Segment Start: MATERIAL FOR THIS TASK
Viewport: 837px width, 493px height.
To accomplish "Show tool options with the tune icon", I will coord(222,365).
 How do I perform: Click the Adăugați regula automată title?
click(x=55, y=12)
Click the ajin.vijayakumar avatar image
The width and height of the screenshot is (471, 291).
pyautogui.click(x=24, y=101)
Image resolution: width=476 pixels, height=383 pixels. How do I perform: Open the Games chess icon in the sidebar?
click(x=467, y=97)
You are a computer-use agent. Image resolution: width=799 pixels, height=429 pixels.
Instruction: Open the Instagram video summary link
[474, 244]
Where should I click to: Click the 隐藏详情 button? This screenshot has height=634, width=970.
Segment End: MATERIAL FOR THIS TASK
Please set down each line of the records exactly as given.

Viewport: 837px width, 493px height.
To accomplish "Show tool options with the tune icon", I will coord(222,365).
 How do I perform: Click the Adăugați regula automată title?
click(x=55, y=12)
Click the ajin.vijayakumar avatar image
The width and height of the screenshot is (471, 291).
pyautogui.click(x=24, y=101)
Image resolution: width=476 pixels, height=383 pixels. How do I perform: Open the Games chess icon in the sidebar?
click(x=467, y=97)
You are a computer-use agent. Image resolution: width=799 pixels, height=429 pixels.
Instruction: Open the Instagram video summary link
[474, 244]
Where should I click to: Click the 隐藏详情 button? This screenshot has height=634, width=970.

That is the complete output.